Arrest warrants were issued for Smith and Betha, who remain at large.
It is alleged that between August 2006 and February 2008, the couple stole more than $600,000 from clients who agreed to have Smith sell their homes. Smith and Betha allegedly diverted proceeds of the sales into their own bank accounts for their personal use, deceiving the sellers into believing they were not entitled to all of the profits from their homes. Most of the sellers were having serious financial problems and could not continue paying their mortgages. The 11 homes are in Trenton (4 homes), Ewing, Hamilton (2 homes), Orange, Willingboro (2 homes), and Camden.
In arranging for sales of three of the homes, the couple allegedly provided false information about the salary or wages of the buyers on settlement forms filed with the U.S. Department of Housing and Urban Development (HUD) and mortgage applications, causing three mortgage companies to issue loans totaling approximately $641,800.

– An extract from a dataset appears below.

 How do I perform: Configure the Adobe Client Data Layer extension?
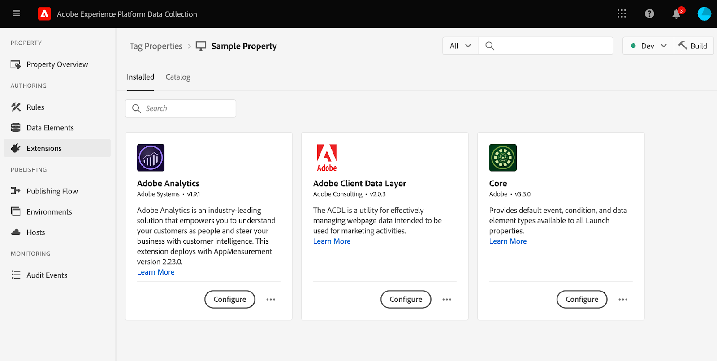(x=406, y=299)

Smith and Betha are also charged with misconduct by a corporate official (2nd degree) and failure to file a tax return (3rd degree). No corporate business tax returns were filed with the State of New Jersey for S&B for 2005 through 2008. Smith also failed to file state personal income tax returns for those years. Betha failed to file a state personal income tax return for 2007.
The couple allegedly used a variety of schemes to fraudulently divert proceeds from the home sales into bank accounts maintained by Smith and S&B, which they allegedly used to launder the stolen funds. They represented to sellers and title companies that monies were owed to them for expenses, including property renovations and repairs that were never done and exorbitant consultant fees that they claimed the sellers had authorized. Many of the checks issued by the title companies handling the property sales were written to the home sellers, but Smith convinced the sellers to sign the checks over to her for payment of business expenses and fees.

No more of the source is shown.